[Pkg-utopia-maintainers] Bug#994096: /var/lib/dbus/machine-id breaks reproducible builds of OS images

Simon McVittie smcv at debian.org
Sat Sep 11 21:20:45 BST 2021


Control: severity -1 wishlist
Control: retitle -1 /var/lib/dbus/machine-id breaks reproducible builds of OS images

Retitling because this does not affect reproducibility *of packages*
(as recommended in Policy §4.15), only reproducibility of whole systems
(chroot/container/image).

On Sun, 12 Sep 2021 at 03:04:27 +1000, Trent W. Buck wrote:
> I am not sure how to fix this.
> The references to machine-id in the dbus sources confused me.
> It seems like sometimes it's a link, sometimes it's a symlink, sometimes it's a copy.

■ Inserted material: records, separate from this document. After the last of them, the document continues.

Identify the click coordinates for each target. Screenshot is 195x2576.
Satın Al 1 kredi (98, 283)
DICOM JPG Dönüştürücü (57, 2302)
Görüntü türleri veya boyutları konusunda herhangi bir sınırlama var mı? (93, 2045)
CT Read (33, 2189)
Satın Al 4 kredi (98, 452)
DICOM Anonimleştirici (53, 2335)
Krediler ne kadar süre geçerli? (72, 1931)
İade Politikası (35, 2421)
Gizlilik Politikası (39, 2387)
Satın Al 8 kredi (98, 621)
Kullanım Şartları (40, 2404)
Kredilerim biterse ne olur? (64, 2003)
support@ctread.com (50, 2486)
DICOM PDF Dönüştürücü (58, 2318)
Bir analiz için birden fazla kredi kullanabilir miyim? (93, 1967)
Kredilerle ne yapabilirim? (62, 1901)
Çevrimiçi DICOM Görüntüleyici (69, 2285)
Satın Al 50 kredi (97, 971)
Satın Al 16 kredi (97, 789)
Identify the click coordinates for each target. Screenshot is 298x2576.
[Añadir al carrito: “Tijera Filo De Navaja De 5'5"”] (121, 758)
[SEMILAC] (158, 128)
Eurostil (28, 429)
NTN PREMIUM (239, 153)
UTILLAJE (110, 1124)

The problem here is that traditionally, merely installing the dbus
package - without requiring a reboot or a specific init system - has
been sufficient to get a fully-working D-Bus installation. One of the
properties provided by a fully-working D-Bus installation is that there is
a machine ID (in particular, dbus-launch(1) in the dbus-x11 package
will not work otherwise, but in general, the authors of dbus consider a
missing machine ID to be an incorrect and unsupported installation).

The system bus starts as uid 0 and is able to set up a machine ID for
itself, but the session bus and arbitrary user-defined buses (such
as the one used for AT-SPI) are unprivileged and cannot generate a
machine ID, so they have to rely on something "larger" (like systemd,
or /etc/init.d/dbus, or dbus.postinst) to do that setup.

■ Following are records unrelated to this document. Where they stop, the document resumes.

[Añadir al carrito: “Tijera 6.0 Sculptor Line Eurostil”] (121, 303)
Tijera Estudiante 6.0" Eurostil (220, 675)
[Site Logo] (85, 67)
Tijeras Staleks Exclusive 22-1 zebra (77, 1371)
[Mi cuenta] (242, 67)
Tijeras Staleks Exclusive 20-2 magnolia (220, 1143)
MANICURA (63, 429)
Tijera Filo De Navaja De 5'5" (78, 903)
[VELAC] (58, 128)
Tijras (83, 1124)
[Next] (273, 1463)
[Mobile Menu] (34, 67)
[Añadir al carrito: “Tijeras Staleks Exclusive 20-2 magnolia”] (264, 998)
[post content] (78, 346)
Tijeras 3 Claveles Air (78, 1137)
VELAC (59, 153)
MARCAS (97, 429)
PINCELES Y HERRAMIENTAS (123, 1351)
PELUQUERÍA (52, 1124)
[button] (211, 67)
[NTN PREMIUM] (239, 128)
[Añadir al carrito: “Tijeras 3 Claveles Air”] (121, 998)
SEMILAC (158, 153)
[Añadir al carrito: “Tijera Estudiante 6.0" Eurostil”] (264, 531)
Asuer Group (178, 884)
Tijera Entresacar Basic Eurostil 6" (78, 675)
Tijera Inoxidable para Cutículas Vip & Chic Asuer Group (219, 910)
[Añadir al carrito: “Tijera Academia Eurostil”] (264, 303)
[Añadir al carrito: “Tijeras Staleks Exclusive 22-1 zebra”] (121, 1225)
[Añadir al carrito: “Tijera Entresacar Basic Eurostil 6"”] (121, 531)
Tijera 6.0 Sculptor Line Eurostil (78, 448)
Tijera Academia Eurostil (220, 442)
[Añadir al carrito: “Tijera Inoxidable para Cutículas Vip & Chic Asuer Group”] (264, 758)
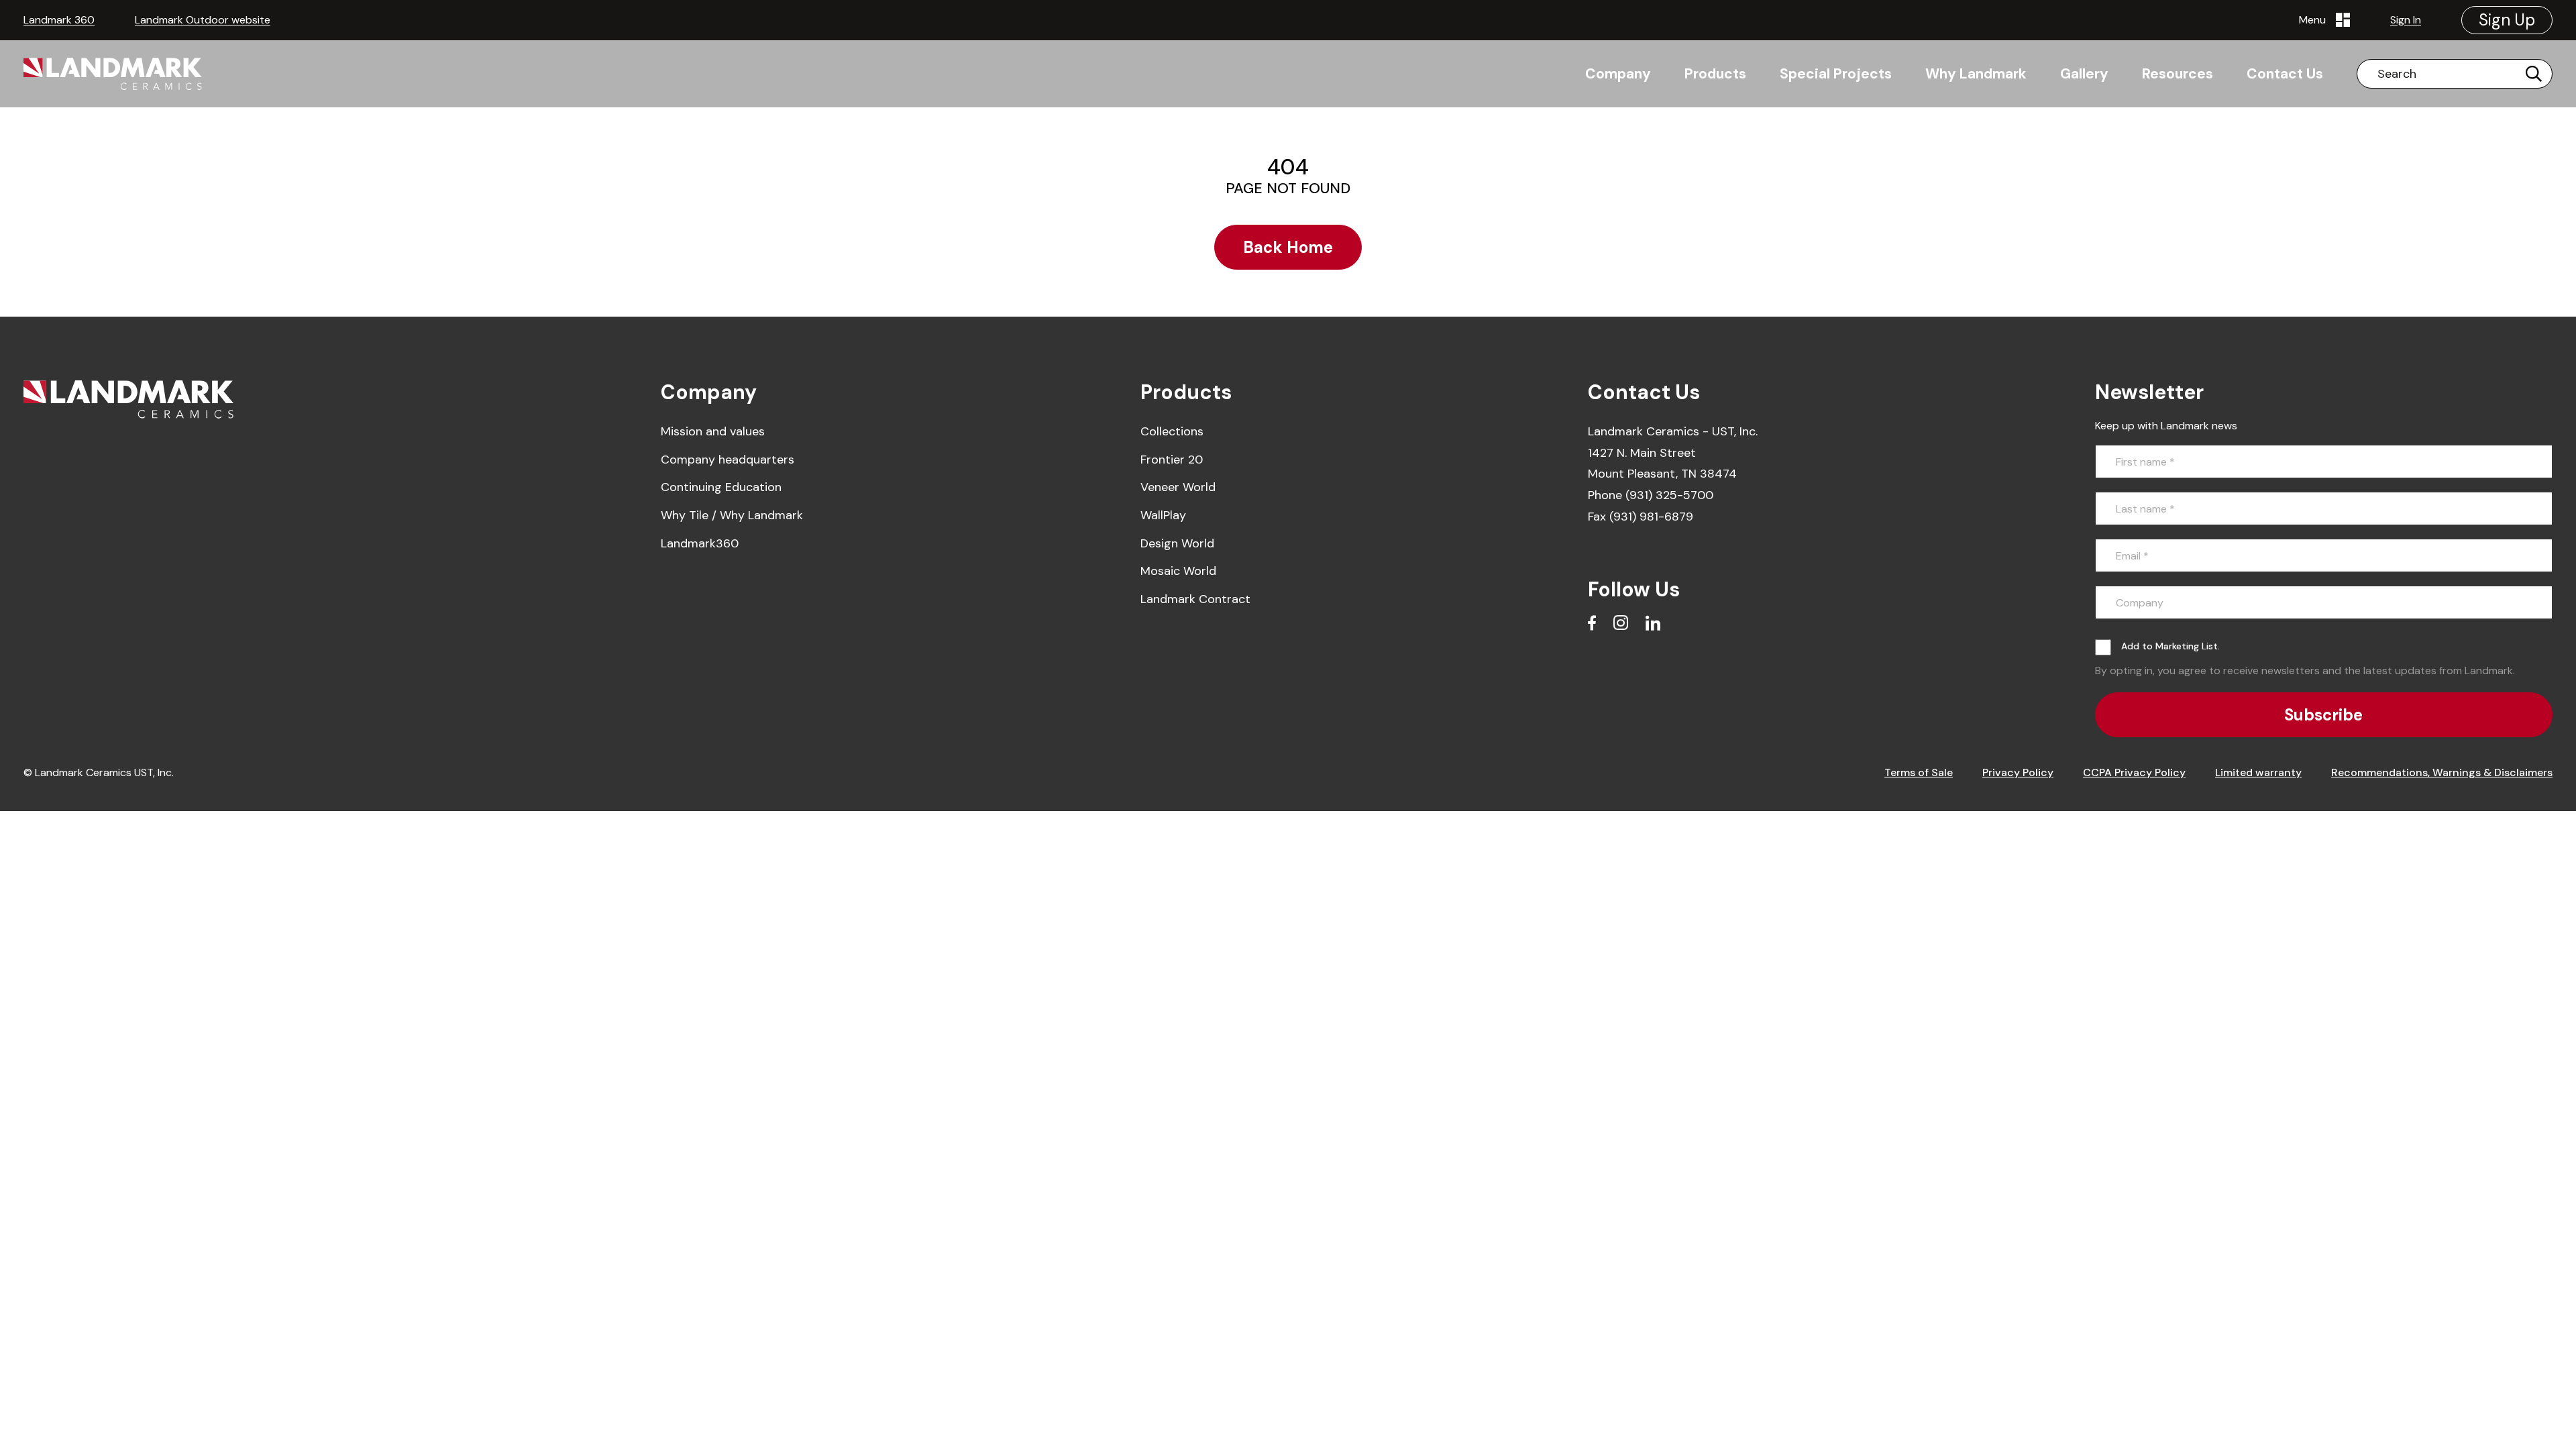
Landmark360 (700, 543)
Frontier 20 (1171, 459)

If I was designing a message-bus system today, I wouldn't include a
machine ID in it; but I don't get to choose the API guarantees that
I've inherited from the original designers of D-Bus, and backwards
compatibility is important to me. I can see why the machine ID was
included, because it's there as a machine-oriented replacement for
the hostname, which has two properties that make it undesirable: it's
non-unique (lots of machines think their name is "debian" or "ubuntu" or
"localhost"), breaking the desirable property that same hostname implies
same machine; and it's human-meaningful, which means sysadmins sometimes
want to change it for cosmetic or administrative reasons, breaking the
desirable property that different hostname means different machine.

Back when D-Bus was designed, NFS-shared home directories and remote
X11 were considered to be essential-to-support, such that D-Bus would
not have been adopted if it did not cope with those; but that means it
needs a reliable way to identify machines among the multiple that can
be sharing a home directory or an X11 display (and no, the hostname is
not enough, for the reasons I mentioned above). Those use-cases are a lot
less important now, and could perhaps even be considered to be deprecated,
but the feature that was necessary to support them remains.

/etc/machine-id is a generalization of the D-Bus machine ID, originating
in systemd. There would be nothing to stop non-systemd machines from
implementing it, but there is a tendency for people who dislike systemd
to reject anything that came from systemd and work against its wider
adoption unless there is absolutely no alternative, so it is not
considered mandatory for Debian systems in general.

As a result, /etc/machine-id is not guaranteed to exist unless/until
the system has been booted successfully with systemd. If the system is
to be used as a "plain" chroot, or a container that will be run without
a full init system (as is conventional with Docker), or a machine that
will boot with sysvinit or some other non-systemd init system, then
there will usually be no /etc/machine-id.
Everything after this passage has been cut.